The narrator, William Street

The quote from above is the last line of the first stanza and it appears after the narrator lists a few events which may make some people feel uncomfortable if they were to take a stroll on the street described. Still, the narrator claims for him these aspects are positive and are something which he finds to be “lovely”. The last line of the stanza thus sets out to prove how different people can look at a single thing and see something which others may not even notice. This is later used as an argument to prove why every person’s opinion is valid because in reality, right and wrong when it comes to interpretation does not really exist.

“Where men hawk Death in a snowdrops’s breath

At a couple of shillings a sniff.”

The narrator, Snowdrops

The two lines close the poem “Snowdrops”. In this poem, the narrator analyzes drug use and how it can influence a person’s life. It also associated drug use with death and also, with poverty. As the last line states, drugs were extremely cheap, only a few “shillings” a dose and as such everyone could afford to buy them. In communities where poverty, death and disease were rampant, drugs were even more popular, many using them to forget the pain they were feelings. The drugs did little to reduce the number of deaths taking place in those communities but rather increased them, the narrator naming the drugs “Death in a (…) breath”.
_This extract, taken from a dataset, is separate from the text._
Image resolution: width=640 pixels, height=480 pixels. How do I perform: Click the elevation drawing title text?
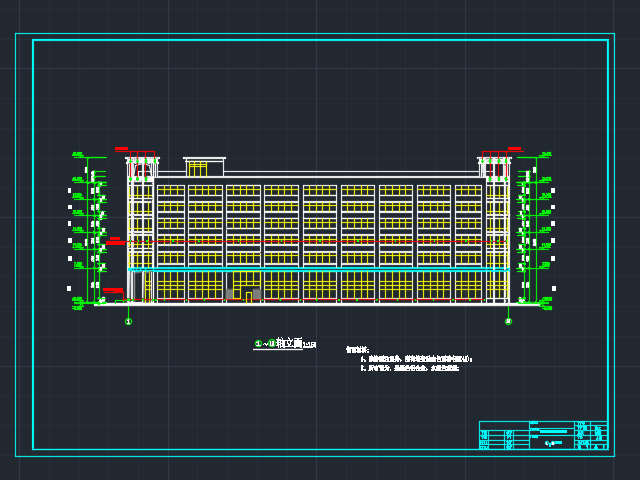283,343
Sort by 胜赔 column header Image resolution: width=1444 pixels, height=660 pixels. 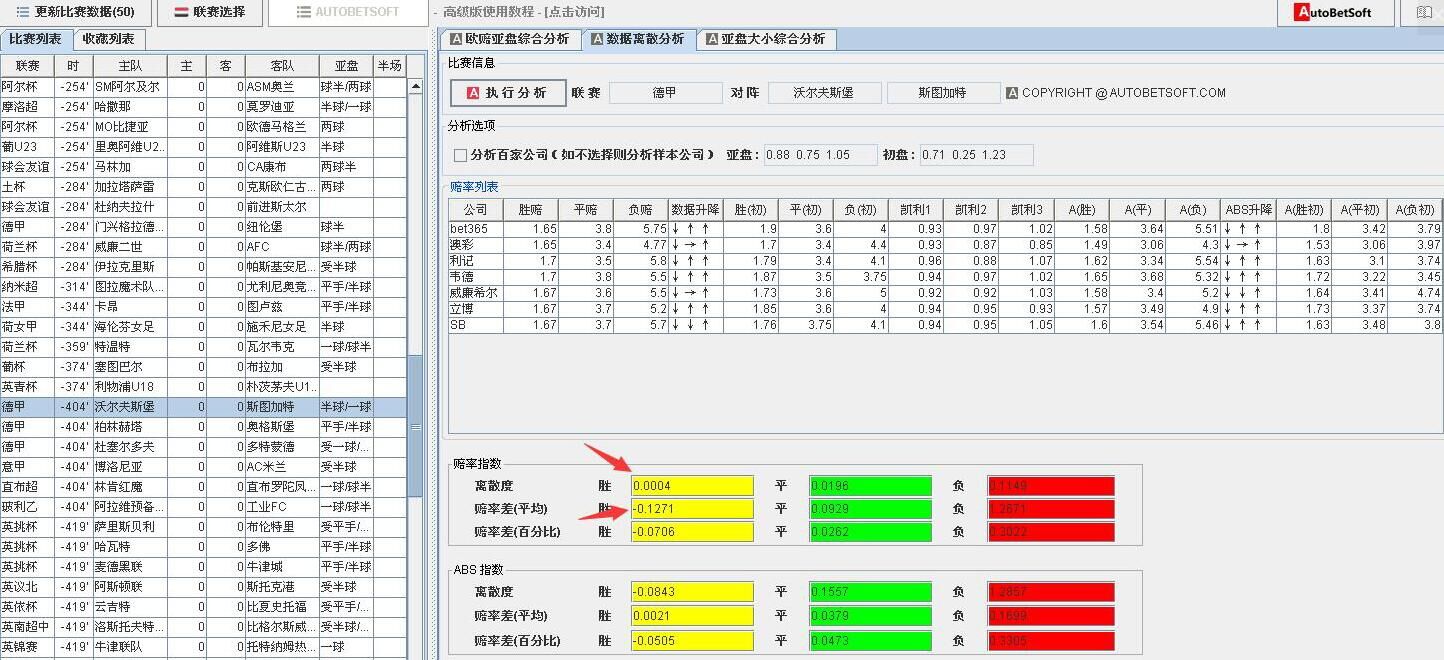point(531,210)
“The crow's voice trembles down the sky

As if this nitrous flange of stone

Wept suddenly with such a cry;”

The narrator, Crow Country

“Crow Country” is another poem in which the narrator analyzes the damage caused by the war. In this case, the war is seen by afar, from the eyes of a crow flying high in the sky. The initial belief is the crow is not affected by the war, protected by the distance. This however changes and eventually the crow starts crying as well, mourning those who have been lost. The crow could be used here as a symbol, symbolizing those countries and those people who decided they were not going to get involved in the war. The moved to other safe countries and they believed the distance will be a protection for them. Unfortunately, as the narrator points out, the distance did not protect them as they had to endure the pain in the end anyway.